SITUATION DU MÉNAGE / FINANCEMENT HABITAT

A - CLIENT MARIÉS

« Le régime matrimonial est l’ensemble des règles qui régissent les rapports pécuniaires entre les époux vis-à-vis des tiers ».

1 – RÉGIMES COMMUNAUTAIRES

  • Le régime matrimonial légal

    C’est le régime de la communauté de biens : régime qui s’applique automatiquement, du seul fait du mariage sous le terme « communauté réduite aux acquêts » depuis le 01/02/1966.

    • Financement de l’acquisition ou de la construction pour une résidence principale ou locative sous forme de co-emprunteurs.
  • La communauté universelle

    Tout revient au conjoint survivant

    • Financement de l’acquisition ou de la construction pour une résidence principale ou locative sous forme de co-emprunteurs.

2 – RÉGIMES SÉPARATISTES

  • La séparation de biens

    Chaque époux est seul propriétaire de ses biens et de ses revenus. Chacun conserve l’administration, la jouissance et la libre disposition de son patrimoine et assume seul ses dettes.

    • Compte chèque et prêt au nom de l’emprunteur selon quotités respectives (fraction de l’emprunt) si acquisition en indivision
      • se conformer à l’acte notarié d’acquisition
      • 1 Compte chèque et 1 prêt à chaque emprunteur.
    • Réalisation du ou des prêts et prélèvement des échéances sur le compte ouvert au nom de chaque emprunteur.
  • La participation aux acquêts

    Les époux sont totalement indépendants, comme s’ils étaient mariés sous le régime de la séparation de biens. En revanche, à la dissolution du régime, chacun a le droit de bénéficier de l’enrichissement réalisé par son conjoint au cours du mariage.

    • En matière d’instruction de prêts, procédure identique au régime de séparation de biens.

B – CLIENTS PACSÉS

Pour les couples pacsés et depuis 2007, c'est le régime de la séparation de biens qui s'applique de plein droit. Il est toujours possible d'opter pour un régime de communauté ou d'acheter à deux grâce à l'indivision.

Pour les pacsés, le régime de la séparation de bien s'applique à défaut de convention contraire. Les partenaires peuvent toutefois prévoir d'acheter un bien en indivision, auquel cas ils sont tous les deux propriétaires.

C – CLIENTS NON MARIÉS

Aucun lien juridique entre des concubins

Deux hypothèses peuvent se présenter : soit l'achat est fait au nom des deux concubins, soit le logement est au nom d'un seul des partenaires.

  • 1 - L'achat au nom des deux concubins

    Dans ce cas, les concubins sont considérés comme propriétaires indivis du logement par moitié, sauf si l'acte mentionne une répartition différente.

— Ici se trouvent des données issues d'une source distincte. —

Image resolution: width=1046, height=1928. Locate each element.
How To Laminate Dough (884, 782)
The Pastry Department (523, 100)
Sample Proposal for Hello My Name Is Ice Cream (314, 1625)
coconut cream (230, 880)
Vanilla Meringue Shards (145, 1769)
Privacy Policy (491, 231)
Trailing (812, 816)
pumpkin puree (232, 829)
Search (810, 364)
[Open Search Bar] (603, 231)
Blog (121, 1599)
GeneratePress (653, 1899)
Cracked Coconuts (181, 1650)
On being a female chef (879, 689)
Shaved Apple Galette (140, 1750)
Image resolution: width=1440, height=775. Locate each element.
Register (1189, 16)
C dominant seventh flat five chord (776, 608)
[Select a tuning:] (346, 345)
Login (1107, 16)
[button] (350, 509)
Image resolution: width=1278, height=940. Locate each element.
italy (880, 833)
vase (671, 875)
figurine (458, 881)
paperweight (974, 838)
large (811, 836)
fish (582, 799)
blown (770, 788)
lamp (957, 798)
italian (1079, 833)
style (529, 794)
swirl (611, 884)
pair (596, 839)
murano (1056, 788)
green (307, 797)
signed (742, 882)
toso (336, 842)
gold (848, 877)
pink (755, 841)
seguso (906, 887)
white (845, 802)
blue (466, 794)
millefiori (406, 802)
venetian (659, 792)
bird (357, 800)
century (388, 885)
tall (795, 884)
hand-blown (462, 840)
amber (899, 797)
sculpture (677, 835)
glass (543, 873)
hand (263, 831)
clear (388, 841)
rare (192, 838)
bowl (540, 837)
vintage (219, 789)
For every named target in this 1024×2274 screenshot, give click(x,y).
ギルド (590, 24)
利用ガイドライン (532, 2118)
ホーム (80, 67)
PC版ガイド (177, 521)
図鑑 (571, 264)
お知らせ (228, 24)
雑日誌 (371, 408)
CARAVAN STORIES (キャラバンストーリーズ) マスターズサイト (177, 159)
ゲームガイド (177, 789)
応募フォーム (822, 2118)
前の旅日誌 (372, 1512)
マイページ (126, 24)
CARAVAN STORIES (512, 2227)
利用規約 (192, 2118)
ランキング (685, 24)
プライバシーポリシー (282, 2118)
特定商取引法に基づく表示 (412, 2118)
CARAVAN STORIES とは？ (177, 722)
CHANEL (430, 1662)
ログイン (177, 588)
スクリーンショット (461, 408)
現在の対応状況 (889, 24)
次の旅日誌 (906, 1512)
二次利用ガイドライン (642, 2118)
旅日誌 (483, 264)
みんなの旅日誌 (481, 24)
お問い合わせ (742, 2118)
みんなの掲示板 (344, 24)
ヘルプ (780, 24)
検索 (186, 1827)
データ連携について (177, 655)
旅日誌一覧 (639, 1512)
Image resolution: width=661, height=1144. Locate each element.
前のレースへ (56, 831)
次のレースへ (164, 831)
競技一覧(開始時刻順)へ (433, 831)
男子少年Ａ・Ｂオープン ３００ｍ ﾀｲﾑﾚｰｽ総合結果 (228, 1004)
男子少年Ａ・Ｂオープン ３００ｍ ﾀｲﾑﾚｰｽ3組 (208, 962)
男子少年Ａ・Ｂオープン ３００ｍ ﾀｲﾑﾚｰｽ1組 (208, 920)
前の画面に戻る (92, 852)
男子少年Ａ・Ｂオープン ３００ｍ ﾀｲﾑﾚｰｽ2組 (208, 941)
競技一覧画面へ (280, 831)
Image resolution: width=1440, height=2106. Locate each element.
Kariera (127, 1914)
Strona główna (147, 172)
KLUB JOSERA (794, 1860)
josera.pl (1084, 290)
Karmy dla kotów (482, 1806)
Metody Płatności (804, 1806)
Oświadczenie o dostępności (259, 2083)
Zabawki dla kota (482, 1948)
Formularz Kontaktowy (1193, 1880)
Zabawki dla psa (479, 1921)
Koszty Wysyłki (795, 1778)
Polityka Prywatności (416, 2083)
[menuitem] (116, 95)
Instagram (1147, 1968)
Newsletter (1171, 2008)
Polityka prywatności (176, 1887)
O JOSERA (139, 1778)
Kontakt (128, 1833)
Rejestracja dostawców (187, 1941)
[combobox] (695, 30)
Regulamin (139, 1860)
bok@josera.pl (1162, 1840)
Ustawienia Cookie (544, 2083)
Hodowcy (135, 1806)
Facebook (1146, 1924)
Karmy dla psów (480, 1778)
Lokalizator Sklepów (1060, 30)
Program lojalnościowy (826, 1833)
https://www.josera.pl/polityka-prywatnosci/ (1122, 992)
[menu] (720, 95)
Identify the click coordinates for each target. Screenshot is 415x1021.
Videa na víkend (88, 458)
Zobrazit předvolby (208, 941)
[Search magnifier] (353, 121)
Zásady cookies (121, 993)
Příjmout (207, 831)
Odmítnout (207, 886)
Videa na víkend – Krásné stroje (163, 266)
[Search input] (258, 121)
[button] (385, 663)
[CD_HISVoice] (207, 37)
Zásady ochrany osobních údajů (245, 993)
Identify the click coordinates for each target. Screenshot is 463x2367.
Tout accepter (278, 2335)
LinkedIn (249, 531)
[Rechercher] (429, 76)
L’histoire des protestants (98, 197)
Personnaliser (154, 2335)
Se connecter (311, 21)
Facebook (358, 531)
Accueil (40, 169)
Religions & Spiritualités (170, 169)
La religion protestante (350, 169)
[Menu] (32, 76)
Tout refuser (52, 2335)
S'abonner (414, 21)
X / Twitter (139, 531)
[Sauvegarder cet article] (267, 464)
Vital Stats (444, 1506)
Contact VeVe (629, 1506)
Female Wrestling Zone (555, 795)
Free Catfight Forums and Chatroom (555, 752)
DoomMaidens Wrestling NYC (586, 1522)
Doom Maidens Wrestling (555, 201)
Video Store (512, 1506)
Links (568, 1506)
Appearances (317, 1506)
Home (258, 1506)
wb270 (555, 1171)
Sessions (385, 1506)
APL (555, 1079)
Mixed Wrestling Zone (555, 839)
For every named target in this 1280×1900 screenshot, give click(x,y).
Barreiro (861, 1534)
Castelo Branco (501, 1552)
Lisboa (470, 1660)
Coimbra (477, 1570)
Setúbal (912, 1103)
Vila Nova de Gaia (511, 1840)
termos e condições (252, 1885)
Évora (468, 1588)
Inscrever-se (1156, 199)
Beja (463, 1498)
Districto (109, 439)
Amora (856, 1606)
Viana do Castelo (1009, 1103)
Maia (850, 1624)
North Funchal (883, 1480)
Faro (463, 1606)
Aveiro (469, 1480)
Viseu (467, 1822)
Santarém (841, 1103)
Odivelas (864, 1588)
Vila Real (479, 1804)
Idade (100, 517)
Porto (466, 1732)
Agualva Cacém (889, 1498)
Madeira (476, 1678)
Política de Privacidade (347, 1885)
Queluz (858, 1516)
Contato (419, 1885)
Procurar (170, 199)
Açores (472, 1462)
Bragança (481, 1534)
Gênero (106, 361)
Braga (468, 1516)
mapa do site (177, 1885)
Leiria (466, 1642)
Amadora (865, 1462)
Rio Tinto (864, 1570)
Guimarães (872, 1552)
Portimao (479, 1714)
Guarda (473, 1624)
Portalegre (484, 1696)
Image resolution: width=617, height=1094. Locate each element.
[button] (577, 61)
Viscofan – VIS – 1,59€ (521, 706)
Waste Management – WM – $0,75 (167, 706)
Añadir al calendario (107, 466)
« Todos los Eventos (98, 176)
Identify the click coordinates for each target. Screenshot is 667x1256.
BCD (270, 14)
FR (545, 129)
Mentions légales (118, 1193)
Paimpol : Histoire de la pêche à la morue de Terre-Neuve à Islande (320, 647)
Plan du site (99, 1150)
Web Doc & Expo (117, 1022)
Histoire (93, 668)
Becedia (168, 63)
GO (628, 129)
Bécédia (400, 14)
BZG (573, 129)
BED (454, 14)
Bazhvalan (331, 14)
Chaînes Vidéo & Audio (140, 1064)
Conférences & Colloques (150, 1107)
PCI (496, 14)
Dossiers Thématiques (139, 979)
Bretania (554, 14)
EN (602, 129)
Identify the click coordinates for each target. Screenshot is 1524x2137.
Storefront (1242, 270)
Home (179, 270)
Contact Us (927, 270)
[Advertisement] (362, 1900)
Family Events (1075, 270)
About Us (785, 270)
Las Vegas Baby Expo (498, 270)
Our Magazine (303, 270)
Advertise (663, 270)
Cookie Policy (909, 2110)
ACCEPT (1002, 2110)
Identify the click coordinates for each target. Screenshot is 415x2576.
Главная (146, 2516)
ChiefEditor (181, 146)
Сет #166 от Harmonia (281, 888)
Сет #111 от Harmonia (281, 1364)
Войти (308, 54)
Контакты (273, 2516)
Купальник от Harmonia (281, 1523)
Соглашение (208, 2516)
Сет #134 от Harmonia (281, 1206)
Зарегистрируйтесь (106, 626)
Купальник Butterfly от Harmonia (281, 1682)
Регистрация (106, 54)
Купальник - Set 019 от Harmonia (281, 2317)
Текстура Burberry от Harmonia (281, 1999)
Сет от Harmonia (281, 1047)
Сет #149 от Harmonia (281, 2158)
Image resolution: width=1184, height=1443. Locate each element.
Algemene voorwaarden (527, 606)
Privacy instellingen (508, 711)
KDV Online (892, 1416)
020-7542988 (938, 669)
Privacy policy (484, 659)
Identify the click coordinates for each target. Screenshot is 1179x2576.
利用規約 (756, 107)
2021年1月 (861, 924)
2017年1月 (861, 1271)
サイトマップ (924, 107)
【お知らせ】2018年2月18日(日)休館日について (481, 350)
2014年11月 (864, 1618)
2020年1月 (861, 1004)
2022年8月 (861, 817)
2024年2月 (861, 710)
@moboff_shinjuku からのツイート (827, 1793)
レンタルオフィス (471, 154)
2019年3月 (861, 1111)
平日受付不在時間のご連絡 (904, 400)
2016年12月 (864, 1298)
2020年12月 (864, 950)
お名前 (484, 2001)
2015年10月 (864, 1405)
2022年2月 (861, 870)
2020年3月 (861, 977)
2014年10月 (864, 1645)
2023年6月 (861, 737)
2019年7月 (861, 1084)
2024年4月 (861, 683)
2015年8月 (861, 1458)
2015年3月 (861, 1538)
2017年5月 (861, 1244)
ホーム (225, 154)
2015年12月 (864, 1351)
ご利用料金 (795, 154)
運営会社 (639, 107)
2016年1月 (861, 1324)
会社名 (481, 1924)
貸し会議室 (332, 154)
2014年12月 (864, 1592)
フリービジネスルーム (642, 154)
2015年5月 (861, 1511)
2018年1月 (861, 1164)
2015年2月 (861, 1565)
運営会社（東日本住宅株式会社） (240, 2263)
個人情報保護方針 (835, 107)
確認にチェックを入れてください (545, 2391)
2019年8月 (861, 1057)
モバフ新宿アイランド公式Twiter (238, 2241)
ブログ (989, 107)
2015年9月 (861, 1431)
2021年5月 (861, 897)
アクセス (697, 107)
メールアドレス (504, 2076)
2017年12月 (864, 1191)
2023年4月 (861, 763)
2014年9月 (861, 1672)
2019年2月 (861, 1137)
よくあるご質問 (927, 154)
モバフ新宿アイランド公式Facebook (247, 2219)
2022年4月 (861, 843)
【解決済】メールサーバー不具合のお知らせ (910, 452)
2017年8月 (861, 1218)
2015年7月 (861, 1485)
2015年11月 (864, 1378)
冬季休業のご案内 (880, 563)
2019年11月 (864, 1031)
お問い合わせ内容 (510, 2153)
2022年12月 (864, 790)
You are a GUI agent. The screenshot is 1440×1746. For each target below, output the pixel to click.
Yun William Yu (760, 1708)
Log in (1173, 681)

    • Le financement peut être différent selon règles établies par le notaire

      Attention aux quotités pour les prêts Epargne Logement et l’apport personnel Il n’y a pas de cession de droits entre concubins. Financement possible pour les prêts 0% sous forme d’un prêt avec des co-emprunteurs (si résidence principale des emprunteurs)

    • Dépenses et crédit

      Les deux propriétaires sont solidairement responsables du paiement des charges afférentes (taxe d'habitation, eau, électricité, téléphone, charges de copropriété, taxe foncière, etc.) et des éventuels remboursements d'emprunt, et cela même si l'emprunt n'est souscrit que par l'un des deux intéressés. Pour éviter tout litige, il est donc recommandé de faire figurer dans l'acte d'achat la répartition correspondant à la contribution de chacun.

    • Gestion

      En tant que propriétaires indivis, les concubins doivent prendre toutes les décisions en commun concernant le logement. S'il s'agit d'un appartement en copropriété, par exemple, ils doivent donc d'abord s'accorder pour savoir qui va voter en assemblée générale.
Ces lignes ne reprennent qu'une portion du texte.